>> Start Input rows

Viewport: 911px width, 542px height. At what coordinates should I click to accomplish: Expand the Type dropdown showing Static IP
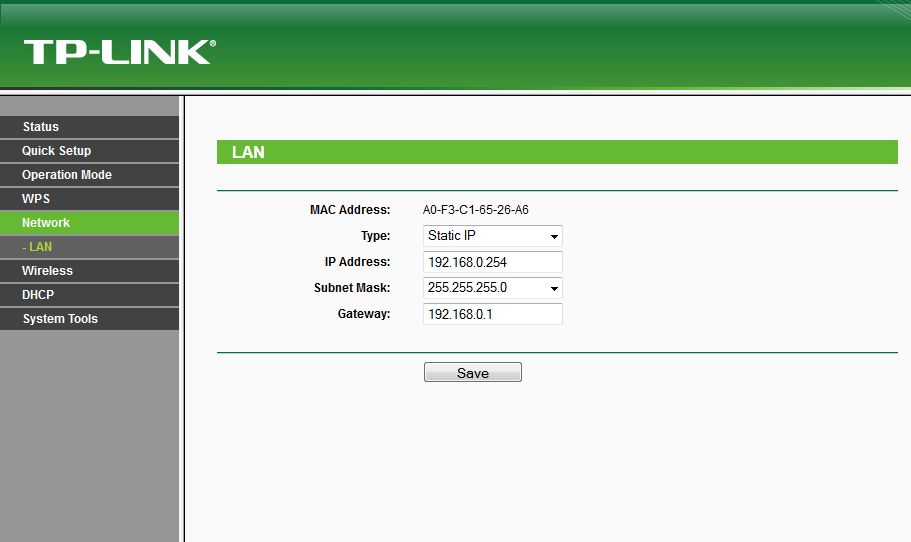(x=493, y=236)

>> End Input rows
>> Start Input rows

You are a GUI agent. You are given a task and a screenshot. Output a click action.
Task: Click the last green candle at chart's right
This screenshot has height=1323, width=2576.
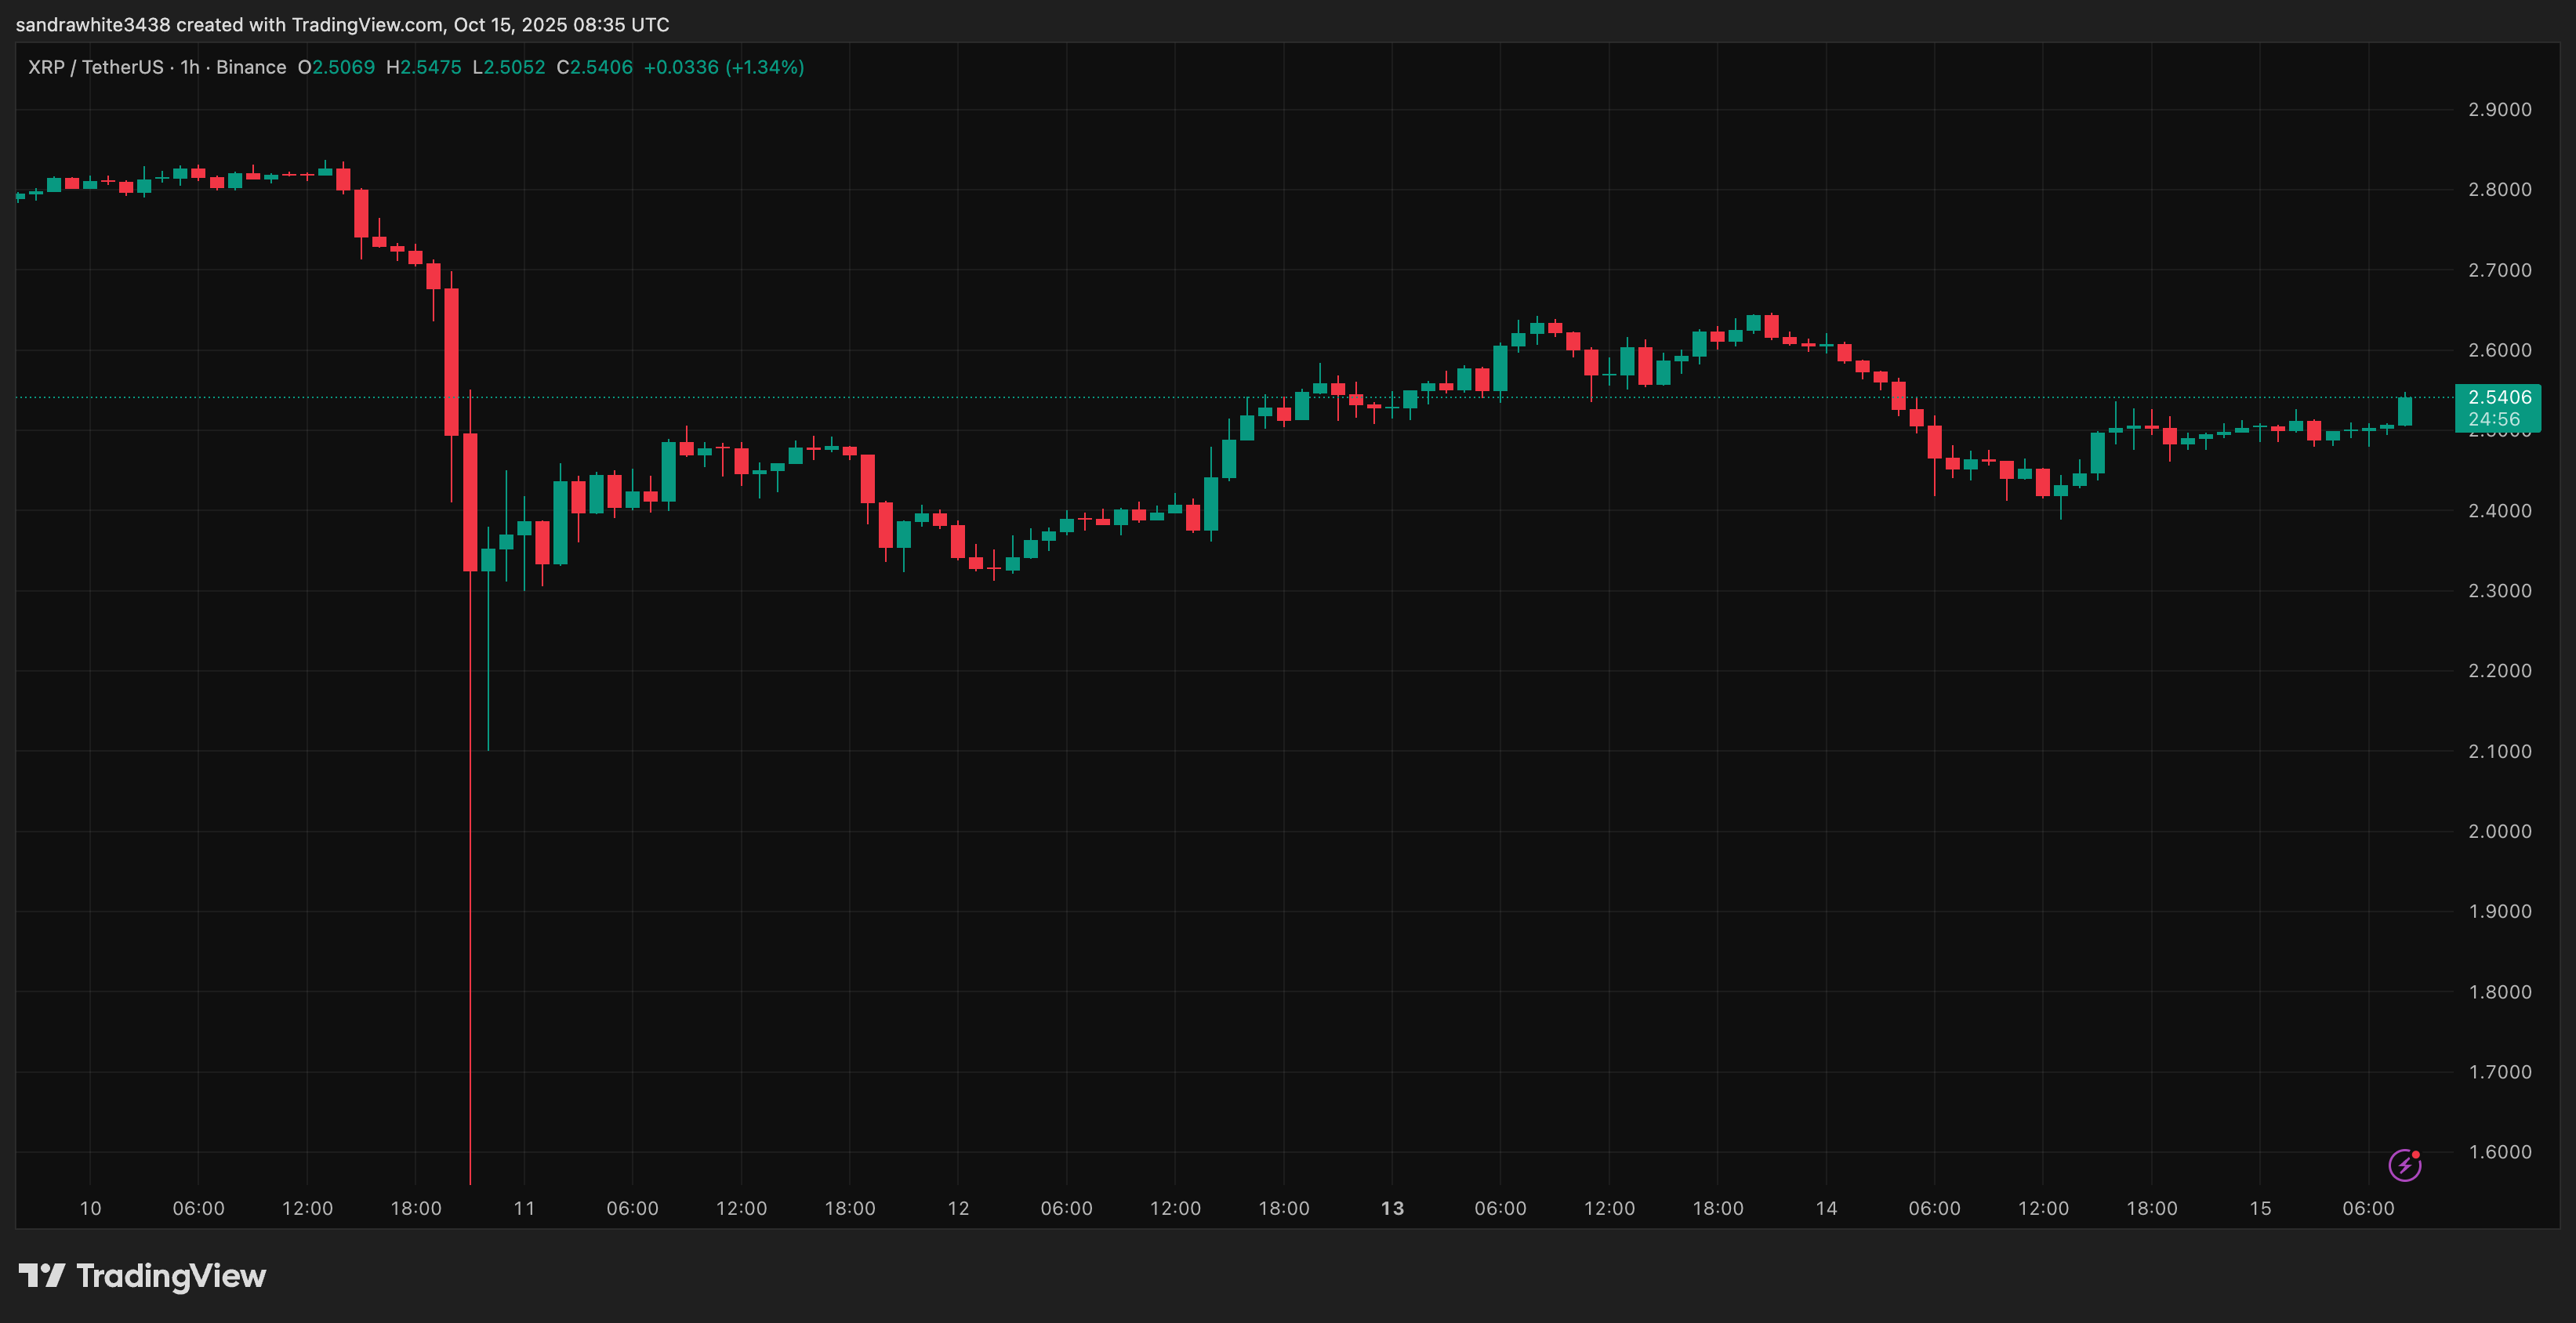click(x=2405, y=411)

>> End Input rows

__Written problem__:
Render the part that opens with the line containing "You are a GUI" and closes with the line containing "click(x=2405, y=411)" as a Markdown table with the columns Row and Line text. Give each line a row number, skip blank lines, and leave the pictures out.

__Reply__:
| Row | Line text |
|---|---|
| 1 | You are a GUI agent. You are given a task and a screenshot. Output a click action. |
| 2 | Task: Click the last green candle at chart's right |
| 3 | This screenshot has height=1323, width=2576. |
| 4 | click(x=2405, y=411) |